Splunk is rejecting the payloads due to corrupt or invalid characters (presumably). The chunks don't get flushed and eventually start to soak up all the memory available (limit or otherwise). It's important to note that does not happen for every pod instance. It is proving to be difficult to determine exactly what is triggering the corruption.

To Reproduce

Expected behavior Fluent-bit should forward the logs to Splunk without data corruption.

Screenshots DataDog graph of fluent-pods over 24h: image

Your Environment

script_custom.lua - parses pod annotations to configure Splunk records for the appropriate index, source, source_type.

    function parse_splunk_info(tag, timestamp, record)
      stream = record["stream"]
      if (not stream) then
        stream = "unknown"
      end
      k8s = record["kubernetes"]
      if (k8s) then
        k8s_annotations = k8s["annotations"]
        container_name = k8s["container_name"]
        pod_name = k8s["pod_name"]
      else
        container_name = "unknown"
        pod_name = "unknown"
      end

      record["index"] = "gameservicesweb_staging"
      record["sourcetype"] = container_name
      record["source"] = container_name
      record["host"] = pod_name

      if (k8s_annotations) then
        default_index = k8s_annotations["splunk/index"]
        container_index = k8s_annotations["splunk/index_" .. container_name]
        container_stream_index = k8s_annotations["splunk/index_" .. container_name .. "_" .. stream]
        if (container_stream_index) then
          record["index"] = container_stream_index
        elseif (container_index) then
          record["index"] = container_index
        elseif (default_index) then
          record["index"] = default_index
        end

        default_sourcetype = k8s_annotations["splunk/sourcetype"]
        container_sourcetype = k8s_annotations["splunk/sourcetype_" .. container_name]
        container_stream_sourcetype = k8s_annotations["splunk/sourcetype_" .. container_name .. "_" .. stream]
        if (container_stream_sourcetype) then
          record["sourcetype"] = container_stream_sourcetype
        elseif (container_sourcetype) then
          record["sourcetype"] = container_sourcetype
        elseif (default_sourcetype) then
          record["sourcetype"] = default_sourcetype
        end

        default_source = k8s_annotations["splunk/source"]
        container_source = k8s_annotations["splunk/source_" .. container_name]
        container_stream_source = k8s_annotations["splunk/source_" .. container_name .. "_" .. stream]
        if (container_stream_source) then
          record["source"] = container_stream_source
        elseif (container_source) then
          record["source"] = container_source
        elseif (default_source) then
          record["source"] = default_source
        end
      end

      return 1, timestamp, record
    end

Additional context We operate several multi and single-tenant EKS clusters.
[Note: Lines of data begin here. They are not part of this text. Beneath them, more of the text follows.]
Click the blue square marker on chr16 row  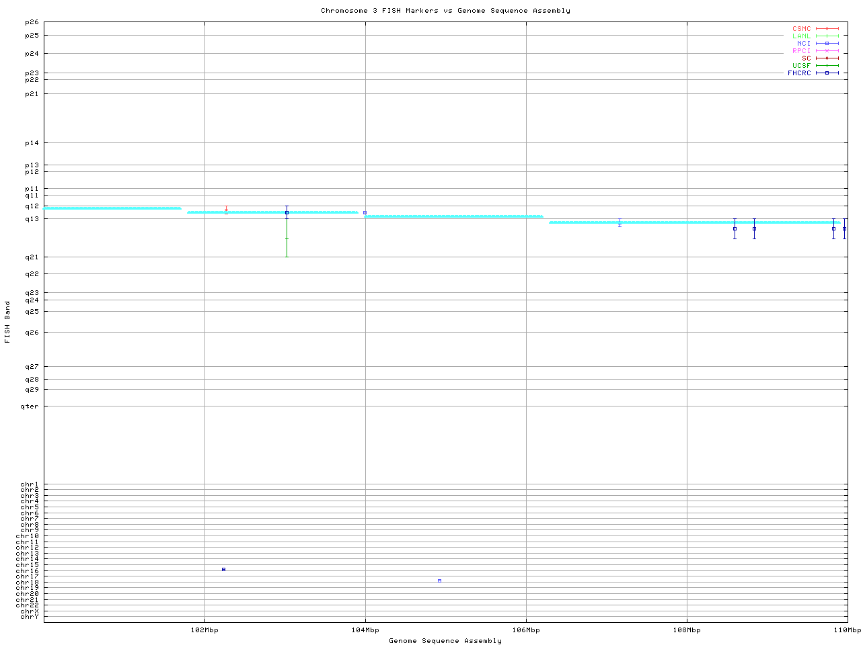click(x=224, y=569)
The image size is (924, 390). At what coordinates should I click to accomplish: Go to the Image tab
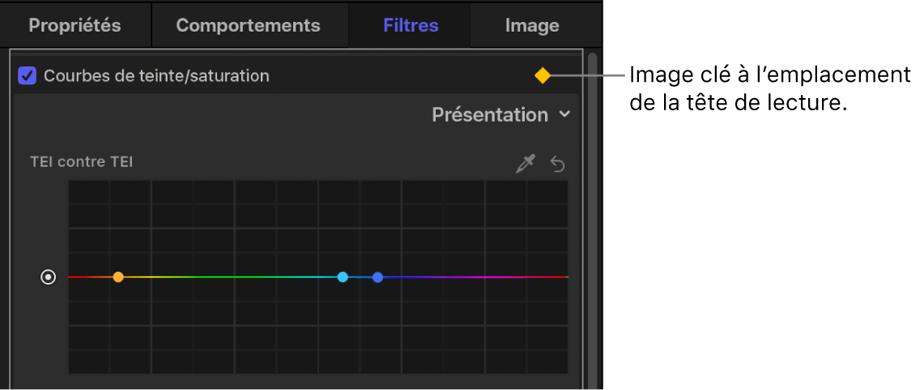pos(532,25)
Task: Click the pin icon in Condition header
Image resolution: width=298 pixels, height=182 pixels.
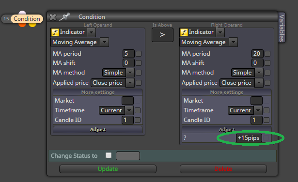Action: tap(64, 17)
Logging is one of the services we provide and teams rely on logs for troubleshooting, analytics, monitoring and alerting. If logs stop flowing, teams are hamstrung.

patrick-stephens commented 2 years ago

Probably need to include the details of that lua script. I know it may not be relevant but it is part of the config.

jschwartzy commented 2 years ago

Probably need to include the details of that lua script. I know it may not be relevant but it is part of the config.

Added. I can upload sample FLB files if it helps.

lecaros commented 2 years ago

Hi @jschwartzy, have you observed this behavior using the Splunk plugin instead of the HTTP? In the splunk plugin we have http_debug_bad_request which may help to troubleshoot this issue.

jschwartzy commented 2 years ago

Hi @jschwartzy, have you observed this behavior using the Splunk plugin instead of the HTTP? In the splunk plugin we have http_debug_bad_request which may help to troubleshoot this issue.

Hi @lecaros appreciate the response. Switched to the Splunk plugin for the debugging feature you mentioned. Looks like some of the payloads sent to Splunk are getting cut-off.

For example, here is a snippet of one of the rejected payloads. I'm including the beginning of the JSON data and the end to show that it's not closed properly, so Splunk is returning the invalid data response:

{"time":1652795490.211643,"event":{"event":"2022-05-17T13:51:30,211 severity=ERROR 
...
"fields":{"stream":"stdout","kube_pod_id":"3e04270c-2f27-424a-9473-e0bc9a80293b","kube_container_name":"service","kube_pod_name":"xxx",
"kube_container_hash":"xxx.dkr.ecr.us-west-2.amazonaws.com/xxx@sha256:c8e5a8e13106bd81d57975b135e9f2b45b4619463d802fd8c488011192e2d436",
"kube_host":"xx.us-west-2.compute.internal",
"kube_docker_id":"51540dab43e2e6be2fe958f45308b08e5ecab5a617df034745adbd5e61b9eb81",
"kube_container_image":"123456[2022/05/17 13:53:56]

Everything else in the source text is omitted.